Benchmarking JSON Parsing: Emscripten vs. Native
This post concludes my obsession with JSON parsing. In fact, the entire reason I wrote a JSON parser was to show these graphs. I wanted to see whether I could write a JSON parser faster than any other when run in Emscripten. As vjson is typically faster, I did not succeed unless I requalify my goal as writing the fastest-in-Emscripten JSON parser with a useful parse tree.
This benchmark's code is on GitHub. I encourage you to reproduce my results and search for flaws.
All benchmarks were run on a 2010 Macbook Pro, 2.53 GHz Core i5, 8 GB 1067 MHz DDR3.
Native vs. Emscripten
First, let's compare native JSON parsing performance (clang 3.1, -O2) with both stable and nightly versions of Firefox and Chrome.
Two things are immediately clear from this graph. First, native code is still 5-10x faster than Emscripten/JavaScript. Second, yajl and jansson are dramatically slower than rapidjson, sajson, and vjson. Native yajl and jansson are even slower than Emscripten'd sajson. Henceforth I will not include them.
Looking closely at the browser results, a third conclusion is clear. Firefox runs Emscripten'd code much faster than Chrome.
Finally, sajson consistently performs better than rapidjson in my Emscripten tests. And vjson always parses the fastest. I believe this is because Emscripten and browser JITs punish larger code sizes.
The previous graph only shows parse rates by browser and parser for a single file. Next let's look at parse rates by file.
Yep, native code consistently wins. At this point I want to dig into differences between the browsers, so I will show the same graph but without native code.
Firefox vs. Chrome
Not only is Firefox consistently faster than Chrome, it's faster by a factor of 2-5x!
Finally, here the same graph but normalized against Firefox 18.

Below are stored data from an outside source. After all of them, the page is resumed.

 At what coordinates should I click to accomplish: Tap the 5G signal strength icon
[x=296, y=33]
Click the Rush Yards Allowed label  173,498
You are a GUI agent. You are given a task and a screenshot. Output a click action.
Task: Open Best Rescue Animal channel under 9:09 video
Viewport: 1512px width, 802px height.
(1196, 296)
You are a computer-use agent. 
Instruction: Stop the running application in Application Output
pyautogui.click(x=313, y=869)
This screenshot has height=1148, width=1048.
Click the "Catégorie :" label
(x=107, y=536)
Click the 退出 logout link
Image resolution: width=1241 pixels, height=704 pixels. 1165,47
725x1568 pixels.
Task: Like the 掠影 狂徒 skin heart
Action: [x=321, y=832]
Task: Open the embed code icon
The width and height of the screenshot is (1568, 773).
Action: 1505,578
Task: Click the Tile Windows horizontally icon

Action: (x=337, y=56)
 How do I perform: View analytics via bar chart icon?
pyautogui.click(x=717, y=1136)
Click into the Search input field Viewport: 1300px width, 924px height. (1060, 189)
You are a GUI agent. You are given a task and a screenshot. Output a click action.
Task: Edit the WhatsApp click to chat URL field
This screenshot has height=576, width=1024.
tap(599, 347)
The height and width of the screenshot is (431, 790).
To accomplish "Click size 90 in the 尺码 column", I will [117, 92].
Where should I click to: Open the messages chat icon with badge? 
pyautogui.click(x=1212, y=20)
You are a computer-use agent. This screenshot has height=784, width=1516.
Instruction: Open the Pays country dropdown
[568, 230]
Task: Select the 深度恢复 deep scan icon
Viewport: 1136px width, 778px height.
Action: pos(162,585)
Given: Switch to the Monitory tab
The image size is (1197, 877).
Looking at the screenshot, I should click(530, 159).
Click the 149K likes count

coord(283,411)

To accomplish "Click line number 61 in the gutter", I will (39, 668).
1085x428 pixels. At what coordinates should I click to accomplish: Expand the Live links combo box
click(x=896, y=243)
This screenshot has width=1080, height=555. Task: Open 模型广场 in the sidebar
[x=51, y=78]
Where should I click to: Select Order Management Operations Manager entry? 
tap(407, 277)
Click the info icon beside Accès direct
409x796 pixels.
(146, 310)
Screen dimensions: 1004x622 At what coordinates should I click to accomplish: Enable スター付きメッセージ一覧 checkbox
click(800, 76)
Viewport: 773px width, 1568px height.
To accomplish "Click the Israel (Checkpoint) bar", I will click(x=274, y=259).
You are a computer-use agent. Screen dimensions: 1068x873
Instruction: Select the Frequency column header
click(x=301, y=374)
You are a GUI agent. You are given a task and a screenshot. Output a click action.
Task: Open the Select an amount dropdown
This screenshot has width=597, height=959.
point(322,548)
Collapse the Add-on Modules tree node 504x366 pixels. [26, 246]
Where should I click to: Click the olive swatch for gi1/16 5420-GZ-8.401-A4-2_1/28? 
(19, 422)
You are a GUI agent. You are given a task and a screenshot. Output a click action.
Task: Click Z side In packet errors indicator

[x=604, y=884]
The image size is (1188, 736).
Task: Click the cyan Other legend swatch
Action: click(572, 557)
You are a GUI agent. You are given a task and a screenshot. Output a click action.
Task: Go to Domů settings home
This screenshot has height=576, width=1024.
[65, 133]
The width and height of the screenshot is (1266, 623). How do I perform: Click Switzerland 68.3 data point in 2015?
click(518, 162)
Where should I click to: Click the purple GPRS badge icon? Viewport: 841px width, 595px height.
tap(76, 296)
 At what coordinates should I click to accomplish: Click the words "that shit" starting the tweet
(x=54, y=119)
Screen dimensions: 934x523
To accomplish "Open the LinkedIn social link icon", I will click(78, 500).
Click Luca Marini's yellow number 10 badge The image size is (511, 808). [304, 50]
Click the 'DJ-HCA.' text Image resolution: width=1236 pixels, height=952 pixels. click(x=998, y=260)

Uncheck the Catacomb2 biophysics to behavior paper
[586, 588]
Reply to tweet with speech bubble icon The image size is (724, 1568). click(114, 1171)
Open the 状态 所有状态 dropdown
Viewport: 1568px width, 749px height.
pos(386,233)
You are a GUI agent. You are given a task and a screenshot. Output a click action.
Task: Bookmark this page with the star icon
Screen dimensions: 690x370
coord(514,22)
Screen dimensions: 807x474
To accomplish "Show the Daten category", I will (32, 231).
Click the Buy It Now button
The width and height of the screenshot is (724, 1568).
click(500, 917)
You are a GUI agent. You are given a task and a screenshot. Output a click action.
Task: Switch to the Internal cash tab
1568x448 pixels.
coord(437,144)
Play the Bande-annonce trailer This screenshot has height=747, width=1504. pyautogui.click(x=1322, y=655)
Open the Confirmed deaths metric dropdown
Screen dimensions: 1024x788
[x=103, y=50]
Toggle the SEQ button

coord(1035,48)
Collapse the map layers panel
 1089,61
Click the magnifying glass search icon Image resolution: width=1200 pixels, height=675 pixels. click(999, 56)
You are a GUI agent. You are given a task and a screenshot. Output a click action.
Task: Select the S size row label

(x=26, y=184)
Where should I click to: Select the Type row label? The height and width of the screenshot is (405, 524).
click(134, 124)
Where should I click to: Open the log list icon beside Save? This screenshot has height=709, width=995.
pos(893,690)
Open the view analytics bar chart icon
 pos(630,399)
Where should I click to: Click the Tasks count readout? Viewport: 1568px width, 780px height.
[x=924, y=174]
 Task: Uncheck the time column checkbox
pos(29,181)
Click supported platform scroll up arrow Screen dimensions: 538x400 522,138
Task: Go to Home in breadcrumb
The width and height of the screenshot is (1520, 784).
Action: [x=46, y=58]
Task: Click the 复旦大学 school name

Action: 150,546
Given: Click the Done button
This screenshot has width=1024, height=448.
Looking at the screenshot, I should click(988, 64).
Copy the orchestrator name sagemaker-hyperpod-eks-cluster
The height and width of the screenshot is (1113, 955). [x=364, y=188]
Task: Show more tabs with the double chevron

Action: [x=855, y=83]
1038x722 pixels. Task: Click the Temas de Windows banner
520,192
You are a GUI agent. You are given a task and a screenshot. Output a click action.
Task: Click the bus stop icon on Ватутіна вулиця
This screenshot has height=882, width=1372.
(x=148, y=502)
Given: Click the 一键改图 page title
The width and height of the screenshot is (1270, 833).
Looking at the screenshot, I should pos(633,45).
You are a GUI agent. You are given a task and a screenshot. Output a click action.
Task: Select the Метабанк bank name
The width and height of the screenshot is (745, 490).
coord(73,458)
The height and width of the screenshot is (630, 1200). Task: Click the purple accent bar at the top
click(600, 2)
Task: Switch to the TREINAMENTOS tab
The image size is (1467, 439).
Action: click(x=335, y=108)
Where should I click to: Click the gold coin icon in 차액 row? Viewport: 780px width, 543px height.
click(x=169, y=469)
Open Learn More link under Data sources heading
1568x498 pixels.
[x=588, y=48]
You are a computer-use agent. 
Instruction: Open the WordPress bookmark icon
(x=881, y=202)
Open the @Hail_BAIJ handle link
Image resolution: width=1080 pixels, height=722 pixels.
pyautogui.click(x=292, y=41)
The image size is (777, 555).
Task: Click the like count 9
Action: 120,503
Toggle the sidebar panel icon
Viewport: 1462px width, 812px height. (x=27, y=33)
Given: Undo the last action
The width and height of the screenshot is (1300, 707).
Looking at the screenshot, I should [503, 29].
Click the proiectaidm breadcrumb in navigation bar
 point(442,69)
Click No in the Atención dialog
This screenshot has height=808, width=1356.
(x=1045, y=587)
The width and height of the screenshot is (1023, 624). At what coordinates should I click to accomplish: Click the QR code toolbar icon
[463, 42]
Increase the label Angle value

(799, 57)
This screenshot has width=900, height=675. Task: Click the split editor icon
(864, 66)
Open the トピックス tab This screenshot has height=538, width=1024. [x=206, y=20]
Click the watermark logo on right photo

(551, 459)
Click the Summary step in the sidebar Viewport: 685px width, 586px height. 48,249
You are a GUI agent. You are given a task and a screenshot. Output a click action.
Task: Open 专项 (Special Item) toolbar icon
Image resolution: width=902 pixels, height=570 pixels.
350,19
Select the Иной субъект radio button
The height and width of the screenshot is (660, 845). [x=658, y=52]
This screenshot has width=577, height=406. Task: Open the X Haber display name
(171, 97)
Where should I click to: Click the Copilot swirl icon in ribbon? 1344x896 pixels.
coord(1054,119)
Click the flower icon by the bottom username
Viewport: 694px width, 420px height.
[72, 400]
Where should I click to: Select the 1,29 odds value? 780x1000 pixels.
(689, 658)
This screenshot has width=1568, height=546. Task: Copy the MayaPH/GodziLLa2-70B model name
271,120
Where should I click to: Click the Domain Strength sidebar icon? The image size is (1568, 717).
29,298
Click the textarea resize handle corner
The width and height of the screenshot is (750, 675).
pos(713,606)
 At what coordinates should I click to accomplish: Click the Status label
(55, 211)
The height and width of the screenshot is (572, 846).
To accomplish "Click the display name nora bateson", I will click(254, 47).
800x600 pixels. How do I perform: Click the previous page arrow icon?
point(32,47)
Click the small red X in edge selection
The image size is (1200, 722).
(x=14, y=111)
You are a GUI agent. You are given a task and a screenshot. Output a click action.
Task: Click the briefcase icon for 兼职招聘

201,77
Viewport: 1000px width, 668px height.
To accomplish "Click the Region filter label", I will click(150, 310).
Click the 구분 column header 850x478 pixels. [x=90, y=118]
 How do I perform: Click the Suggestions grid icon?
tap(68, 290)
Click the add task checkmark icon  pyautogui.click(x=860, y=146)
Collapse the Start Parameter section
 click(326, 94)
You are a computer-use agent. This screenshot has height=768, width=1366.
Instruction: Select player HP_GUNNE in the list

If I were a Firefox JS developer, I'd be feeling pretty proud right now, assuming this experiment holds up to scrutiny. Even so, these results match my experience with Bullet/Emscripten in Chrome: Chrome takes a very long time to stabilize its JIT, and I've even seen it fail to stabilize, constantly deopting and then reoptimizing code. In contrast, Firefox may take longer to JIT up front, but performance is smooth afterwards.
Further work is necessary to test the hypothesis that code size is the biggest predictor of Emscripten performance.
Preemptive answers to predicted questions follow:
Well, duh. You shouldn't use an Emscripten'd JSON parser. You should use the browser's built-in JSON.parse function.
This isn't about parsing JSON. This is about seeing whether the web can compete with native code under common workloads. After all, Mozillians have been claiming JavaScript is or will be fast enough to replace native apps. If parsing JSON through a blessed browser API is the only way to do it quickly, then developers are disempowered. What if a new format comes along? Must developers wait on the browser vendors? The web has to be better than that.
Shouldn't you have compiled the Emscripten code with -fno-exceptions?
Yes. Oops. That said, after generating the graphs, I did recompile with -fno-exceptions and it made no difference to the benchmark results in either Chrome or Firefox.
I wouldn't say firefox is consistently faster than chrome on emscripten benchmarks. Chrome does better on some of them. But, there are several pain points for chrome, like
http://code.google.com/p/v8/issues/detail?id=2223
Btw, for comparing native to JS, might be interesting to compare asm.js. I gave a talk about it,
http://kripken.github.com/mlocemscriptentalk/#/
the numbers there indicate that it could get JS from the 5-10x shown here (similar to the other real-world benchmarks in my graphs there) to the 2x range.
I may have time to run asm.js benchmarks when it lands in Aurora. Until then, maybe you could add it to the asm.js benchmarks that you're using to measure asm.js progress?